Can you help me understand how to handle skewed data in the below cases?

I have to perform regression on data with 9 features:

  1. One of the features is skewed, but the target variable is not skewed. Do we need to apply transformation (log) on Skewed data column or on all the features?
  2. One of the features is skewed and the target variable is also skewed. Do we need to apply transformation (log) on Skewed data column or on the target variable?
  3. If data skew is observed in one feature and I apply log transformation on the feature. Can I apply Standardization or Normalization on other features considering the fact that for one of the feature, Log transformation is applied?

Regards,
Pradeep.


#2

Hi Pradeep,

Good questions.

One of the features is skewed, but the target variable is not skewed. Do we need to apply transformation (log) on Skewed data column or on all the features?

Sometime applying min-max normalisation or standardization sufficies. You would use the min-max normalization if the values are linearly separated but there is really huge variance, you would apply the standardization. If in some cases, the values seem to be varying exponentially, you can apply a function like to create a new feature and discard old feature.

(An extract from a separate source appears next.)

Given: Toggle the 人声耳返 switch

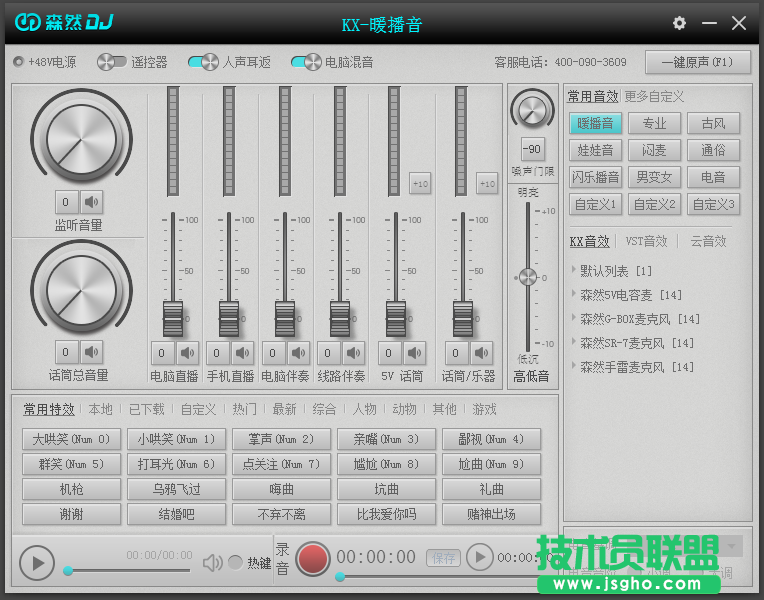Looking at the screenshot, I should pyautogui.click(x=203, y=62).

So, in your scenario, it is correct to apply the transformation only on the feature and not on the target. Just keep in mind that during the prediction time, you have to apply the same transformation on the features.

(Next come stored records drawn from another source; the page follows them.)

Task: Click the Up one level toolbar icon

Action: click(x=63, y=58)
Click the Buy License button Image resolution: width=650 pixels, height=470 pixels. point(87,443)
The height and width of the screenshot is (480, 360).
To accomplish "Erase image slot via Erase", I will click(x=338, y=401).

One of the features is skewed and the target variable is also skewed. Do we need to apply transformation (log) on Skewed data column or on the target variable?

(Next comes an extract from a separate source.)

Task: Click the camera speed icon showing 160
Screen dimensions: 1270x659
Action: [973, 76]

Generally, we don’t apply the transformation to the target variable. Instead, we create the loss function such that the skewness is taken care of by the loss function. So, you can have the log function in the loss function.

If data skew is observed in one feature and I apply log transformation on the feature. Can I apply Standardization or Normalization on other features considering the fact that for one of the feature, Log transformation is applied?

Yes. Just that during test or prediction time, you have apply the same set of transformations.


#3

Thanks Sandeep for the clarification.

Can you please clarify what the below statement mean:
“So, you can have the log function in the loss function.”
Is it applying log function on a feature variable ie which indirectly means ML model will apply the function on transformed data?